Composition, for the curious: ~30% is code and dev tooling (the biggest category by far), the rest is fragmented across search, data, ai, productivity, and a long tail.

Why GitHub stars do not help you
The instinct is to trust a server because the repo has stars or the company is well known. Stars measure popularity at a point in time. They tell you nothing about:

whether the endpoint is up right now
its success rate when called with real arguments
latency, especially the p95 tail that wrecks agent loops
whether the tool descriptions changed (a real prompt-injection vector: a server can swap its tool description after you trusted it)
A reputable company can ship an MCP server that is slow, flaky, or abandoned. Static signals will not catch it. You need runtime behavior.

How to vet an MCP server (practical checklist)
Call it yourself before you trust it. Do a real initialize handshake and a representative tool call. Measure latency and whether it actually returns valid results.
Look at the tail, not the average. A 50ms average with a 6s p95 means one in twenty agent steps stalls.
Check recency. When was the repo last touched? An abandoned server is a latent outage.
Treat tool descriptions as untrusted input. They are model-facing instructions; a malicious or compromised server can poison them.
Get an independent signal. A marketplace cannot neutrally rate the servers it hosts and sells (conflict of interest), so look for a third party that measures runtime behavior.
That last point is the gap we are filling. You can look up any server's independent trust score here: dominionobservatory.com/atlas/score. Servers with no measured data show as "unrated" rather than a fake number, because pretending to know is worse than admitting you do not.

The 30 second version: route through a trust gateway
The easiest protection is to stop calling unknown servers directly and route your agent's tool calls through a trust gateway. You change one base URL. It checks the server's score, blocks anything below your threshold, forwards the call, and hands back an attestation receipt.

instead of calling the server directly:

POST https://target-server.com/mcp

route the same JSON-RPC body through the gateway:

POST https://dominionobservatory.com/atlas/gateway?target=https://target-server.com/mcp&min_score=50
A blocked call returns a 403 with the score and the reason. A passing call comes back with the server's normal response plus headers you can log for audit:

X-Dominion-Trust: pass:92
X-Dominion-Receipt: urn:dominion:gw:... (attestation receipt id)
X-Dominion-Attestation: link to the filable record
Gateway docs: dominionobservatory.com/atlas/gateway.

Prefer to check inline without proxying your traffic?

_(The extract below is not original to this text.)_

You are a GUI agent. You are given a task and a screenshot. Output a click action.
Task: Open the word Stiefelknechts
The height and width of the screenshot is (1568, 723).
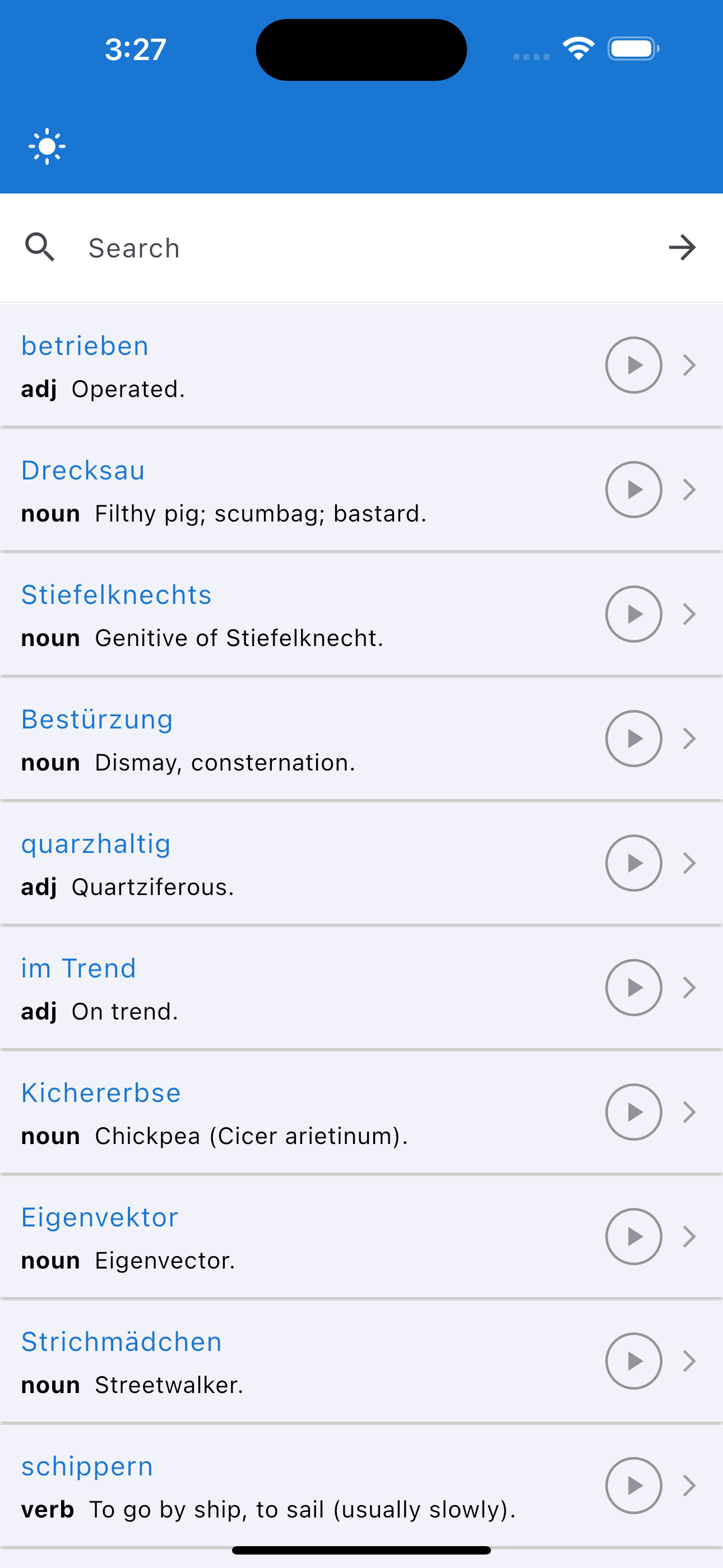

Query the score yourself before each call:

import requests

def trust_ok(server_url, min_score=70):
r = requests.get("https://dominionobservatory.com/atlas/server",
params={"url": server_url}, timeout=5)
if r.status_code == 404:
return True # not indexed yet, allow but log
d = r.json()
score = d.get("trust_score")
if score is None or not d.get("total_calls"):
return True # unrated: no independent data yet
return score >= min_score

if not trust_ok("https://some-mcp-server.com/mcp"):
raise RuntimeError("Blocked: MCP server below trust threshold")
Both patterns (gateway + inline), with JavaScript: dominionobservatory.com/atlas/gate.

Why this matters more every month
Regulation is catching up. Singapore's IMDA agentic-AI governance is in force, the EU AI Act's transparency obligations apply from August 2026, and MiCA record-keeping is live. If your agents act on third-party tools, you increasingly have to prove what they used and that it was verified. A firm's own internal logs are not a neutral record. That is a different post, but it is coming fast.

For now: stop trusting MCP servers because they are popular. Measure them, or use someone who does.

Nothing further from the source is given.